* [Source records]:
# # # # #

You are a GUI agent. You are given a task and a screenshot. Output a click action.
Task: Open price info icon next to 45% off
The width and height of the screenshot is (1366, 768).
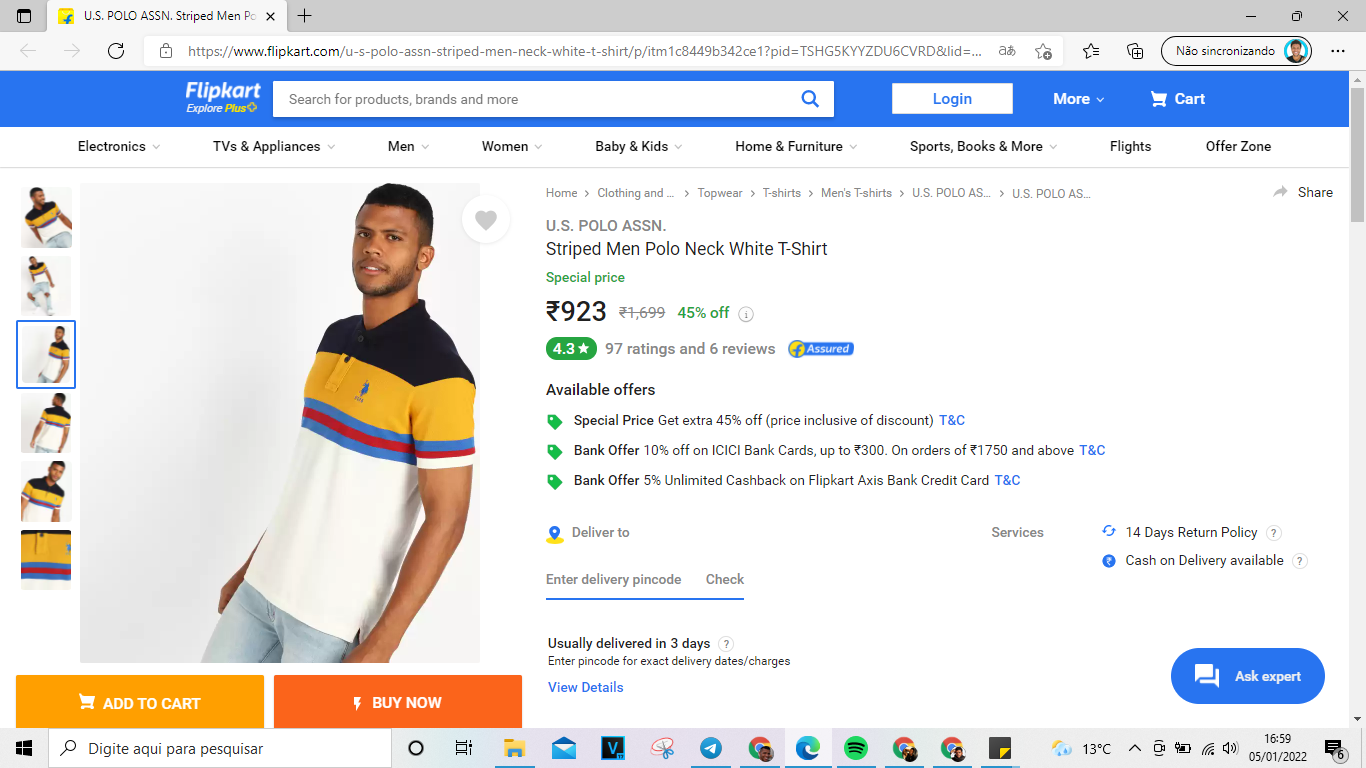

# # # # #

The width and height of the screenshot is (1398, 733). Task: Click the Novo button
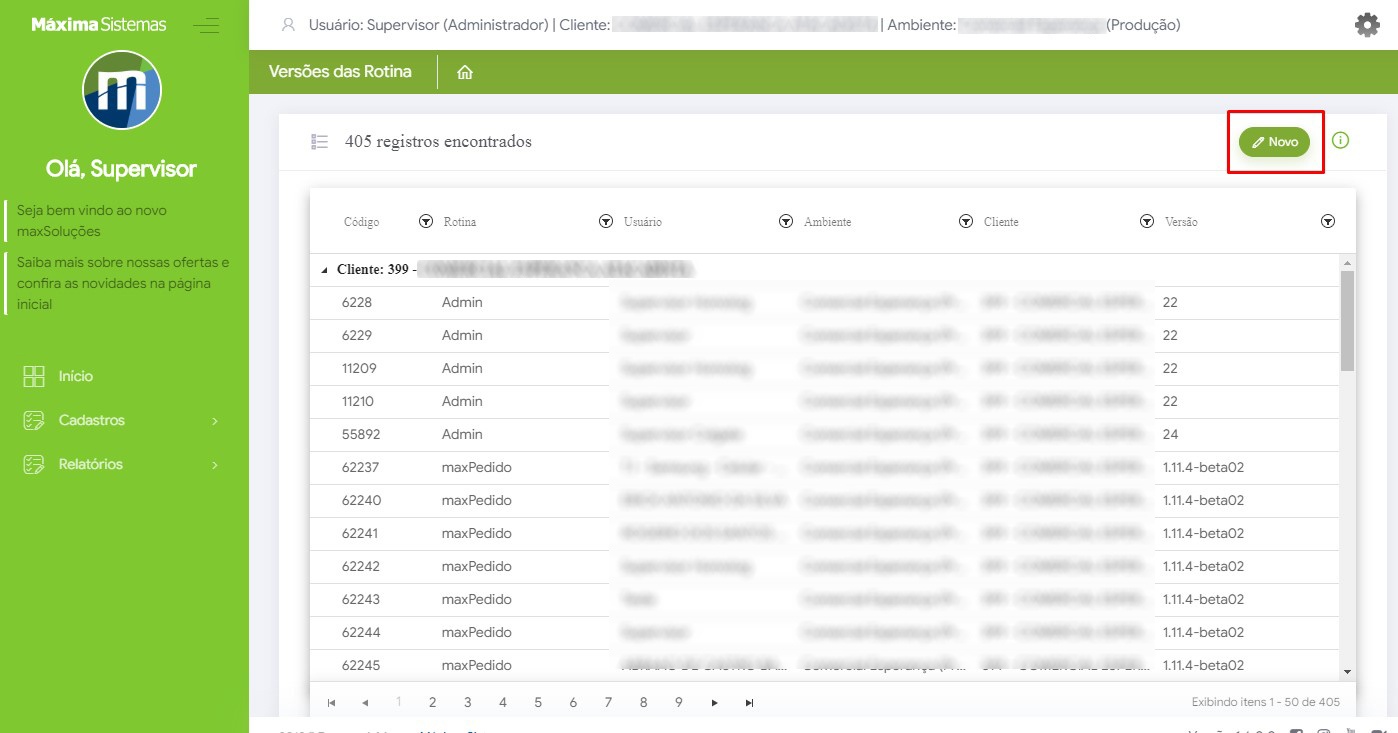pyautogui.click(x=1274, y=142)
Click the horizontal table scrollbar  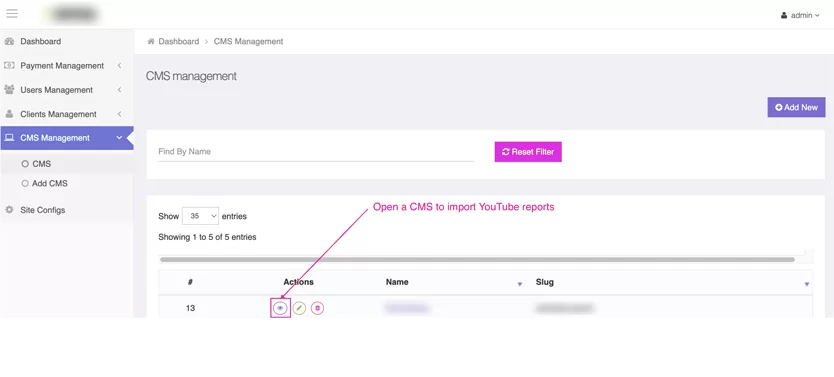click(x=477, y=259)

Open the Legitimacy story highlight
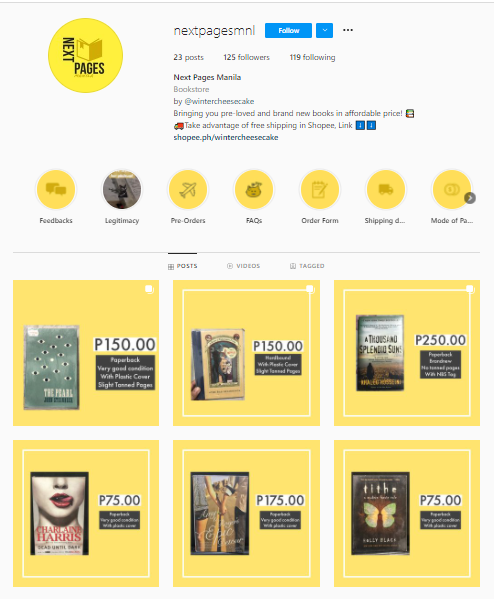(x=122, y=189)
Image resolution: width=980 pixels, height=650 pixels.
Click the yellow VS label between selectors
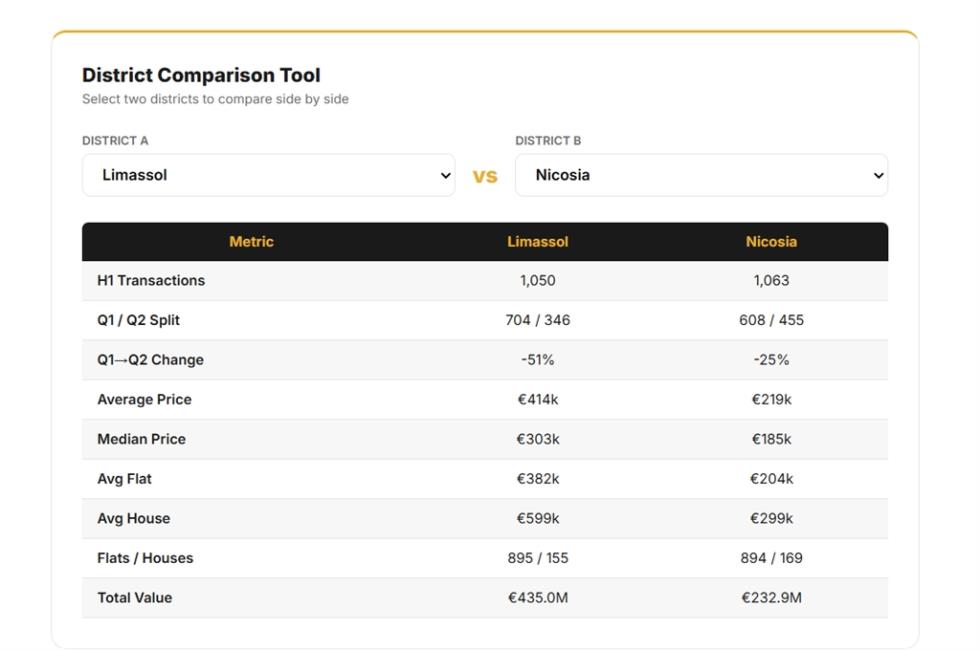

# # # # #

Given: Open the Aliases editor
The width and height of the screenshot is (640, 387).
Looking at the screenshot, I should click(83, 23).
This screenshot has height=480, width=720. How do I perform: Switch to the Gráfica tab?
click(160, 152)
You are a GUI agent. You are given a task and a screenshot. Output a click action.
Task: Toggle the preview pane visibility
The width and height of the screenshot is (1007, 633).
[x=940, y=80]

# # # # #

Above are the records. Copy the lines beginning at the one that has "Task: Open price info icon next to 45% off" and ending with the one that has "The width and height of the screenshot is (1366, 768).", unchanged.

Task: Open price info icon next to 45% off
The width and height of the screenshot is (1366, 768).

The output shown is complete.